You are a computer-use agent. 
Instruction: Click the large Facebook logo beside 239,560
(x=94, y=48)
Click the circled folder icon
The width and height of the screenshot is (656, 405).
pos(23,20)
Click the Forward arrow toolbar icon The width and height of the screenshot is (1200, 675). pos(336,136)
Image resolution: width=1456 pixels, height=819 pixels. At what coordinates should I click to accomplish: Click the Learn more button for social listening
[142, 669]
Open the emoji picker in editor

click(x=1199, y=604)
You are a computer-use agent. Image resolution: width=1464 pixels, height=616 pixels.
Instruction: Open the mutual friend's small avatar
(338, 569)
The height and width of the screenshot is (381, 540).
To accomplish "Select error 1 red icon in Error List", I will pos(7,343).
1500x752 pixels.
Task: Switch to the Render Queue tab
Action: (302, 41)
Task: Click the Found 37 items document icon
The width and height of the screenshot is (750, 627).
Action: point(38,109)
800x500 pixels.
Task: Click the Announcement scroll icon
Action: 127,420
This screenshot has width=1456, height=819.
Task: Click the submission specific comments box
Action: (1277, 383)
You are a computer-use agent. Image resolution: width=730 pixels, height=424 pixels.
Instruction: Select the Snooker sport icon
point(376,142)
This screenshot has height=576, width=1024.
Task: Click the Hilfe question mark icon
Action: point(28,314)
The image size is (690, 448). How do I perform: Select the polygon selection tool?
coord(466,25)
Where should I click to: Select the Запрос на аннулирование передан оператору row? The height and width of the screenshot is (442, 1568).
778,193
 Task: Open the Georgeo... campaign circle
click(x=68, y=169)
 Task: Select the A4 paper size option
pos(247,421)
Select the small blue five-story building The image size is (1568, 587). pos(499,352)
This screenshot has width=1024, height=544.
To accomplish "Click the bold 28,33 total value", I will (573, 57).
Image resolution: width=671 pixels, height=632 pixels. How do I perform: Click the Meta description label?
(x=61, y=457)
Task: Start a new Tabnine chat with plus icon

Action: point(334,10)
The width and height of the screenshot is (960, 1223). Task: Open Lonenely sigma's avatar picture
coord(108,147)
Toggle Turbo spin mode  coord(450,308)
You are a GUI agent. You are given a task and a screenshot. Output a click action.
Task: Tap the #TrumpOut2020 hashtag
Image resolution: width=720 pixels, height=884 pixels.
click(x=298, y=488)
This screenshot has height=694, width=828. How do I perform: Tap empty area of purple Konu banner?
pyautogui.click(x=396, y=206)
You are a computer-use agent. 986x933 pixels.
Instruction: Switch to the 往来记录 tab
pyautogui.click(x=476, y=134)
········
§ **WORK REQUIRED**
Checking each line of the data, count the ones containing "computer", and give only that count.

§ **WRITTEN ANSWER**
4